__WRITTEN REQUEST__
Please copy out the post on validity theory below word for word, from its title through its final line.

__PAGE EXTRACT__
═══
Exploring Validity Theory in Practice

Advancing Contemporary Validity Theory and Practice

Based on Remarks Given During a Town Hall Session at the 2022 NCME Conference

I was honored to participate in a validity “town hall” at last week’s NCME conference with Suzanne Lane, my co-author of the validity chapter in the upcoming 5th edition of Educational Measurement, and Greg Cizek, Professor of Education at the University of North Carolina. It’s no secret that Greg and I have had some disagreements about validity theory and validation over the years, particularly about the role of consequences. It was a lively session, but Jon Twing, Senior VP at Pearson, kept control of things as the moderator.

The Town Hall was well-organized by Greg, included short prepared remarks, questions from the moderator, free-flowing discussion among the participants, and plenty of time for audience interaction. Validity theory can get esoteric in a hurry, so, at least for the prepared remarks, we tried to be practical. Each of the panelists had three minutes to respond to the following two questions:

  1. What aspect of modern validity theory do you think most supports the practice of validation?
═══
__RAW RECORDS__
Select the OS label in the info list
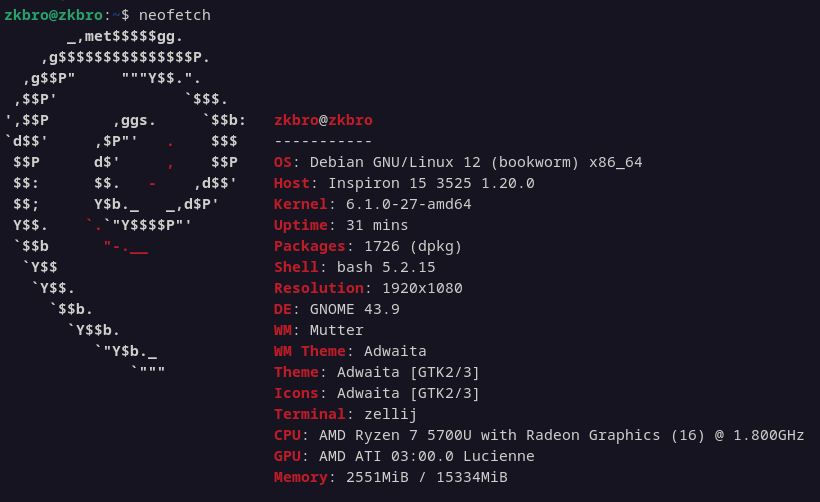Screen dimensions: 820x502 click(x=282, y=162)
═══
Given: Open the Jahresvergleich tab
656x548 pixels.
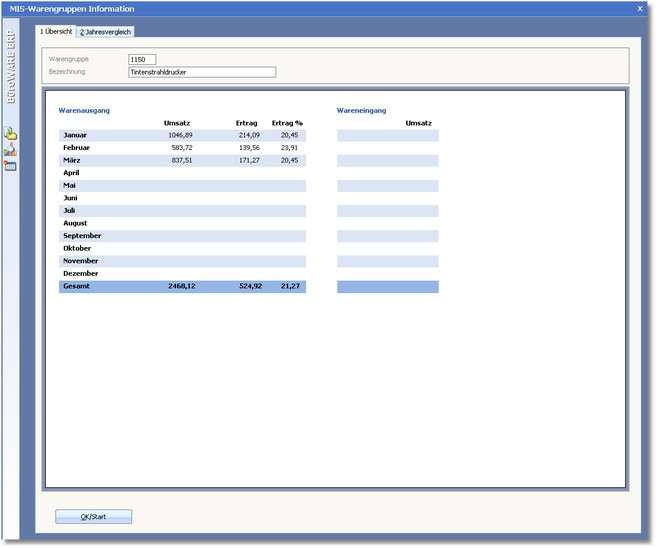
═══
__RESPONSE FOR THIS EXERCISE__
Exploring Validity Theory in Practice

Advancing Contemporary Validity Theory and Practice

Based on Remarks Given During a Town Hall Session at the 2022 NCME Conference

I was honored to participate in a validity “town hall” at last week’s NCME conference with Suzanne Lane, my co-author of the validity chapter in the upcoming 5th edition of Educational Measurement, and Greg Cizek, Professor of Education at the University of North Carolina. It’s no secret that Greg and I have had some disagreements about validity theory and validation over the years, particularly about the role of consequences. It was a lively session, but Jon Twing, Senior VP at Pearson, kept control of things as the moderator.

The Town Hall was well-organized by Greg, included short prepared remarks, questions from the moderator, free-flowing discussion among the participants, and plenty of time for audience interaction. Validity theory can get esoteric in a hurry, so, at least for the prepared remarks, we tried to be practical. Each of the panelists had three minutes to respond to the following two questions:

  1. What aspect of modern validity theory do you think most supports the practice of validation?